I love a headline full of hyperbollox (Do you mean hyperbole?, Ed). A raft of data confirms what we all know: there has been a significant fall in turnover in FX everywhere. In New York, the Foreign Exchange Committee’s (FXC’s) 10th survey of North American FX volume found that the average daily volume in total over-the-counter FX instruments – including spot transactions, outright forwards, FX swaps and options – totalled $527 billion, a decrease of 26.3% on April 2008. Disturbingly, this was the lowest level of activity since October 2005. The FXC says the declines were across currency pairs and instruments. Average daily turnover in spot fell 25.2% to $294 billion; outright forwards dropped 21.5% to $73.8 billion; swaps declined 27% to $141.8 billion; and, more tellingly, option volumes plunged 48.4% to just $17.76 billion.

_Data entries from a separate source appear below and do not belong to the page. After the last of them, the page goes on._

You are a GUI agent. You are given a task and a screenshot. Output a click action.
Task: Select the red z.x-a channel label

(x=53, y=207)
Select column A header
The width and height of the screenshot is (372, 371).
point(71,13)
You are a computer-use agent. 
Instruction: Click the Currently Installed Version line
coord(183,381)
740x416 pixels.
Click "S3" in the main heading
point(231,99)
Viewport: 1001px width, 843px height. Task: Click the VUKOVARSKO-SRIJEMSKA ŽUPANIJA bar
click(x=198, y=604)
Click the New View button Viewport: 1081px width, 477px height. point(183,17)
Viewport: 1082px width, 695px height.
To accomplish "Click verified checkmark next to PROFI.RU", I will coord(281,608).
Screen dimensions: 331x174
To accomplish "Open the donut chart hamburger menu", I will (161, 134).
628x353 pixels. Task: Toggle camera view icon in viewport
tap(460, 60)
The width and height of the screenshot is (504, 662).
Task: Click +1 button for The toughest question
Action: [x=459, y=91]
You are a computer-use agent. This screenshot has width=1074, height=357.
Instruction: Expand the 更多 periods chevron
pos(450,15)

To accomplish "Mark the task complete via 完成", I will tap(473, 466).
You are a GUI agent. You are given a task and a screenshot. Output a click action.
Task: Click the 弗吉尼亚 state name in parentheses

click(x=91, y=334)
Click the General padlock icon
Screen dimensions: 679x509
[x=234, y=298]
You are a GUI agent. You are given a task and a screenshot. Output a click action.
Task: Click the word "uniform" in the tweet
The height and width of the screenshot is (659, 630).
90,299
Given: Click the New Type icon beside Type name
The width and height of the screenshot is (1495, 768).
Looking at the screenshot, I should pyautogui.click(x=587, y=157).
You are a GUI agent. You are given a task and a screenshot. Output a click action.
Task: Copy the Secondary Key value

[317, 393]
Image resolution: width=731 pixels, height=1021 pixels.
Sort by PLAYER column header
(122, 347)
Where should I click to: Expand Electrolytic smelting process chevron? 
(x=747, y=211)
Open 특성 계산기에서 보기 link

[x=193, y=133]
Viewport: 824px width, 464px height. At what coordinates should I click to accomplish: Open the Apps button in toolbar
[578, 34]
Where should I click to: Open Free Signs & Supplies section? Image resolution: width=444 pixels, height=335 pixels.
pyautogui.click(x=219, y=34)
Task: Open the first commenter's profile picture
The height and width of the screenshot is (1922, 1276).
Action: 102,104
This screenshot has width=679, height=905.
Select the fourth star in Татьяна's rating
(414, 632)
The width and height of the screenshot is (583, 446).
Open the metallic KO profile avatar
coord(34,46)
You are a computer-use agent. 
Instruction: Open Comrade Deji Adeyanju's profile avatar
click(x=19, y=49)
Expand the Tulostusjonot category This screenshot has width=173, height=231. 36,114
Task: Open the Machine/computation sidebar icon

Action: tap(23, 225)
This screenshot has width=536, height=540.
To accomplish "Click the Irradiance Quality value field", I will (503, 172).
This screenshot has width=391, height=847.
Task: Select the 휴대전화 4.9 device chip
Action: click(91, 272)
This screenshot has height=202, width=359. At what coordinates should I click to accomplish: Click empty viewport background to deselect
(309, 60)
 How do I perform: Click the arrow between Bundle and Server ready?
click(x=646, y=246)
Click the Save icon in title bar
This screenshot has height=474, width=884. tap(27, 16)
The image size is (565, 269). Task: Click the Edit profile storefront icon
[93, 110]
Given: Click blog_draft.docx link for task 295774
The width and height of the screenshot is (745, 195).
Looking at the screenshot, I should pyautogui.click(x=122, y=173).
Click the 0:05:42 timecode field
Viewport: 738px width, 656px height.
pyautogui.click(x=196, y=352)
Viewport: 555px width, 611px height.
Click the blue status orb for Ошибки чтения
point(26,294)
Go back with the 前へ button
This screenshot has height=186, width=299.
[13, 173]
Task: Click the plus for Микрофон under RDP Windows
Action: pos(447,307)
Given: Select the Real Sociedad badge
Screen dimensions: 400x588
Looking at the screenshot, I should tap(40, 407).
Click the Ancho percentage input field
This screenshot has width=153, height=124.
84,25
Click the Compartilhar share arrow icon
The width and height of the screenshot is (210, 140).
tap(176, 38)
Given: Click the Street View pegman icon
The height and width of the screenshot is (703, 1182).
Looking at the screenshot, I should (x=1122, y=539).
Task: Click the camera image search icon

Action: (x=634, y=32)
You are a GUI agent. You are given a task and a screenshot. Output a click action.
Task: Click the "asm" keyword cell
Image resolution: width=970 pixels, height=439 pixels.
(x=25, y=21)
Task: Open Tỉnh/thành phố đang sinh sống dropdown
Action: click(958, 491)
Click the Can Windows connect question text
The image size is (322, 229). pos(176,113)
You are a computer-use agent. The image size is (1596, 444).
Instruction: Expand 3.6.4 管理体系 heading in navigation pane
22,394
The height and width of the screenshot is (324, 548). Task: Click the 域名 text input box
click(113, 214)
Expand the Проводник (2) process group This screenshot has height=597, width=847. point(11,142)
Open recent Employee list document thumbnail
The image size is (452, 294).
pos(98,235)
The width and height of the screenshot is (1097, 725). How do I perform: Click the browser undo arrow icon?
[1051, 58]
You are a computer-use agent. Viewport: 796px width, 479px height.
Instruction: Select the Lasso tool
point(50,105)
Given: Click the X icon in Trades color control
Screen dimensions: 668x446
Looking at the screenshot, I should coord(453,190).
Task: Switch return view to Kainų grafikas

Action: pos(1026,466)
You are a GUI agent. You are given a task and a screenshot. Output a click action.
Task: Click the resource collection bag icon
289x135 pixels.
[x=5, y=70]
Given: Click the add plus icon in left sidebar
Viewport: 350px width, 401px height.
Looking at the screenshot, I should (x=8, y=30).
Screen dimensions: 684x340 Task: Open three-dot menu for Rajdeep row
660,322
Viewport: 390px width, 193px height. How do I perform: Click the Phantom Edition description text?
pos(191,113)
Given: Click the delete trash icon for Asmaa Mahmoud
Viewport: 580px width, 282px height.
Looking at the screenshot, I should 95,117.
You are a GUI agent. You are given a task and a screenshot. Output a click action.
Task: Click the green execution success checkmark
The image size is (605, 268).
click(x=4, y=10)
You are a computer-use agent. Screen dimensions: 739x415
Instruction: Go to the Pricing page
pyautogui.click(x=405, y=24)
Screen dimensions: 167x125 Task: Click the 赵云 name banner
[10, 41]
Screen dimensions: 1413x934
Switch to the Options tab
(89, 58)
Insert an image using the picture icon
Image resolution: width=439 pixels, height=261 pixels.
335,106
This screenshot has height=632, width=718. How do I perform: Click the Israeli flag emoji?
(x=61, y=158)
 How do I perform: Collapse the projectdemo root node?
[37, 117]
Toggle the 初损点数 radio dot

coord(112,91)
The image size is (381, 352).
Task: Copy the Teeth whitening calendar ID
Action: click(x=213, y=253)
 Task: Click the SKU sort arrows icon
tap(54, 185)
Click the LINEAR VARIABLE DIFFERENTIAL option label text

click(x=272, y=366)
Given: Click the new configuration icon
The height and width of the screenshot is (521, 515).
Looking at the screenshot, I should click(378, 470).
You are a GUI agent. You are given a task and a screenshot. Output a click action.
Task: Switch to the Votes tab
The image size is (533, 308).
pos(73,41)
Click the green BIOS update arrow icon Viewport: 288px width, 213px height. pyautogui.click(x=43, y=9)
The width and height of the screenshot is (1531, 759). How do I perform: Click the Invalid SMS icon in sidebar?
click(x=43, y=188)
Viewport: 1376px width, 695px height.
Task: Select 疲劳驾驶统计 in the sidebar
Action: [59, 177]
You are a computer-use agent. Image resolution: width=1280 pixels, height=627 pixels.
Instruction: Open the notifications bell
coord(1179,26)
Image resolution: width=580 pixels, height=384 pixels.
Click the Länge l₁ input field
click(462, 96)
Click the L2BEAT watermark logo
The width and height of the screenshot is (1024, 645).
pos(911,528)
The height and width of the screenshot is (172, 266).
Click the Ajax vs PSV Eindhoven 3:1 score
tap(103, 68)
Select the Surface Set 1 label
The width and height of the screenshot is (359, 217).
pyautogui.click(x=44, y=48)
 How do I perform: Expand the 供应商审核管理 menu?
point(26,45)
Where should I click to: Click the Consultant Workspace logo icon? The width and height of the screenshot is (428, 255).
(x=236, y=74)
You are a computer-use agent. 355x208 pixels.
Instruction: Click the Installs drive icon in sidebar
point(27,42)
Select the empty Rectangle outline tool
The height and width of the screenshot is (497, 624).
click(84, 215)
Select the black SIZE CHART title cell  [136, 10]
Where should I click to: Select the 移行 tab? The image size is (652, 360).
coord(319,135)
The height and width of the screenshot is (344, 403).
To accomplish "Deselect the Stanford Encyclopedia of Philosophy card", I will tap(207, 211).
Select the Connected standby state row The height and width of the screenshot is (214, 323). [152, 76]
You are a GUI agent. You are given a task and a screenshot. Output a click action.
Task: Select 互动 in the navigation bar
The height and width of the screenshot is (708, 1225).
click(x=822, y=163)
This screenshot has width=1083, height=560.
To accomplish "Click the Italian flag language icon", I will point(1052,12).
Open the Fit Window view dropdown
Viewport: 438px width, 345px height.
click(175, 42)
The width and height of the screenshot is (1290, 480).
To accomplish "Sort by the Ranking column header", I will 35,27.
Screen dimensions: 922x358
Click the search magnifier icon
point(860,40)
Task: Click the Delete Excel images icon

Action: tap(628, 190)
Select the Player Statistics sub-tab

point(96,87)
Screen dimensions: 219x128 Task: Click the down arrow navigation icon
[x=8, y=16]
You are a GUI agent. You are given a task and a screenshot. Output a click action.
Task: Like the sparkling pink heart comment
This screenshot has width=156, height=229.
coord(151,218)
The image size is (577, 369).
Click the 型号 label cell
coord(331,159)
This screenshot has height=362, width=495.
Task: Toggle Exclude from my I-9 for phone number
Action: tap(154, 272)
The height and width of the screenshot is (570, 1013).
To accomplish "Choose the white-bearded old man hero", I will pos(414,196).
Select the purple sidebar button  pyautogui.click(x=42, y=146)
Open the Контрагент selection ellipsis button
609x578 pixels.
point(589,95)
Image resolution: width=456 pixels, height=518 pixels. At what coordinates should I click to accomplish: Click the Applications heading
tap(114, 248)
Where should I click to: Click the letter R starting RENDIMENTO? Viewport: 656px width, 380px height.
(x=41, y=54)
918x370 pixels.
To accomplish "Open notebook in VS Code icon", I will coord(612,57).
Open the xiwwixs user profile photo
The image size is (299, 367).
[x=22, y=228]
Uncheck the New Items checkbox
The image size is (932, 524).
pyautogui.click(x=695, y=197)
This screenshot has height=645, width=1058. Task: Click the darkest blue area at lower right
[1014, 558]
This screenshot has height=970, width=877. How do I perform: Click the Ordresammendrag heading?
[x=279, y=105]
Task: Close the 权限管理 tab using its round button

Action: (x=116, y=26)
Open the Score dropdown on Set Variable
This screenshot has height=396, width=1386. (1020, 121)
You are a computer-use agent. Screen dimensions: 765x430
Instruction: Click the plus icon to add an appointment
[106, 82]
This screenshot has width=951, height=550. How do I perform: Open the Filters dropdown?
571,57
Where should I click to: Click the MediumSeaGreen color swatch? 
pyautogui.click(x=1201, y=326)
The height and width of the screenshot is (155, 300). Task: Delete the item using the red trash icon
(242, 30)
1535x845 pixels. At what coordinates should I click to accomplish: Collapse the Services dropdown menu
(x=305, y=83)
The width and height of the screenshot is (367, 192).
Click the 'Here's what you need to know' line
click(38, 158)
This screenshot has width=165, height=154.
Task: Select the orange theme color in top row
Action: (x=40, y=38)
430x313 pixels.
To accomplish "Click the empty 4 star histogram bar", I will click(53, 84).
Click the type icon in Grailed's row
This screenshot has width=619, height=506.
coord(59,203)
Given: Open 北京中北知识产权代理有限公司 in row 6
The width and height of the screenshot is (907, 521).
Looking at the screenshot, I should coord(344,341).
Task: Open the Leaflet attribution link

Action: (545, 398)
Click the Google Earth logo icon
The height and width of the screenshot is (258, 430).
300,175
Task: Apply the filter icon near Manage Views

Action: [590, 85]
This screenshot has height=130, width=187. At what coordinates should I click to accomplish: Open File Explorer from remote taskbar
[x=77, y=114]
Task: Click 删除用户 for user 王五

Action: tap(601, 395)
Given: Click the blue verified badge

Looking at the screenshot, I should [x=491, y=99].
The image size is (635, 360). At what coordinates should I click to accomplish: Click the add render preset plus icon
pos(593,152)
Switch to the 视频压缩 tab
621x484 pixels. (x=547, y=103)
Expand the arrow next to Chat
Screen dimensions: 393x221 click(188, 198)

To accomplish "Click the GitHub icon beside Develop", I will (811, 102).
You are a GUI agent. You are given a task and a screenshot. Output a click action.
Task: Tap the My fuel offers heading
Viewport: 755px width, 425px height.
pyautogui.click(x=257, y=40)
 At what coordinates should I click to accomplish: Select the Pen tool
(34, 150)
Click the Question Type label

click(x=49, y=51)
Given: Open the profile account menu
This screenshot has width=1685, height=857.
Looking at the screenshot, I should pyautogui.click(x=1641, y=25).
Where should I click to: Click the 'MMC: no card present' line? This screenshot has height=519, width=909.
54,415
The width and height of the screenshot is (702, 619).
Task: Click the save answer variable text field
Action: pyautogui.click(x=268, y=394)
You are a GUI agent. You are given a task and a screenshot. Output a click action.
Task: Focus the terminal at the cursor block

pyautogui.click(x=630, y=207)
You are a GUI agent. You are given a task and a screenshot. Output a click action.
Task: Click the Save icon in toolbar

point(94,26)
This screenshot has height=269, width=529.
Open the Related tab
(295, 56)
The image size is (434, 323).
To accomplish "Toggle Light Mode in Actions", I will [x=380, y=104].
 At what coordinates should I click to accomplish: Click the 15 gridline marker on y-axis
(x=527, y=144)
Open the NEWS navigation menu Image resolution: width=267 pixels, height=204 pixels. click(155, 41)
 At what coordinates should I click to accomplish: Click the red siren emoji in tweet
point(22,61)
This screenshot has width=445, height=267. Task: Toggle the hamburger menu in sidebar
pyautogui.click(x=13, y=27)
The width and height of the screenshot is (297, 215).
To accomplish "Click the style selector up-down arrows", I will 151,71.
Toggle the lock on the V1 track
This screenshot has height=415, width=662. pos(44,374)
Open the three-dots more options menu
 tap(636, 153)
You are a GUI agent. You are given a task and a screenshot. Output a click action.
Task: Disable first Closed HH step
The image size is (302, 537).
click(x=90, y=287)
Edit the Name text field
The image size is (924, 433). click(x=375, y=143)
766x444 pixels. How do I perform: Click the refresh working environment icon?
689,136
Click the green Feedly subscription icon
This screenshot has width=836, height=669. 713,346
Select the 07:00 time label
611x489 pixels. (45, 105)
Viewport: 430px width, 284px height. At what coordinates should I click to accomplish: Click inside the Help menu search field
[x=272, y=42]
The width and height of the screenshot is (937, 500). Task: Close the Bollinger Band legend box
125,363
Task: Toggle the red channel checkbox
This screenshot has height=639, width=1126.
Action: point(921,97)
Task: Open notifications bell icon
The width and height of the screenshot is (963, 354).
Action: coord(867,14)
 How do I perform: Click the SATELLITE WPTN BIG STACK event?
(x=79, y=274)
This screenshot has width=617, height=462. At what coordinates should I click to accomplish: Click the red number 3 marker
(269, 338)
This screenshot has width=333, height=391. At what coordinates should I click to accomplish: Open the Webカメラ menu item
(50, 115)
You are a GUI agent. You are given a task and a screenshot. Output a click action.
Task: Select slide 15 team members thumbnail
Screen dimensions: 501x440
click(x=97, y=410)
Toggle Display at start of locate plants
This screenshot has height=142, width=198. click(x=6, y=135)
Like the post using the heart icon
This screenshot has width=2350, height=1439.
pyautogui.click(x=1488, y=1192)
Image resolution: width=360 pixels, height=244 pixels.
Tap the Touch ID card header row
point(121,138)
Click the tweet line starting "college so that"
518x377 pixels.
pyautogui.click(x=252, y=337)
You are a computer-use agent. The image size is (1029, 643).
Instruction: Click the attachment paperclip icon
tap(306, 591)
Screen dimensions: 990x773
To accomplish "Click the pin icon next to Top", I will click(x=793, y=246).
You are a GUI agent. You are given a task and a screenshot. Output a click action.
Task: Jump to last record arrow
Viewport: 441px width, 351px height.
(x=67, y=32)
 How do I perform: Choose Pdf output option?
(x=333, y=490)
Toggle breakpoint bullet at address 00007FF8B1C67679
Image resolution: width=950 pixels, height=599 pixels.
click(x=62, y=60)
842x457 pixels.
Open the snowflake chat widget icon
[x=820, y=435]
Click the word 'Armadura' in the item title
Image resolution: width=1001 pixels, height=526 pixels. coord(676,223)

It was a similar story in London, where average daily reported traditional FX turnover was $1.3 trillion. This was a decline of 32.6% on the year. Spot volumes fell 20.5% to $445 billion; forwards dropped 16% to $146 billion; swaps slipped 28.4% to $662 billion; and options plunged 48% to $70 billion.
In Singapore, average daily traditional FX turnover was $205 billion, down 21% on October 2008 – note the difference in the way I have reported this.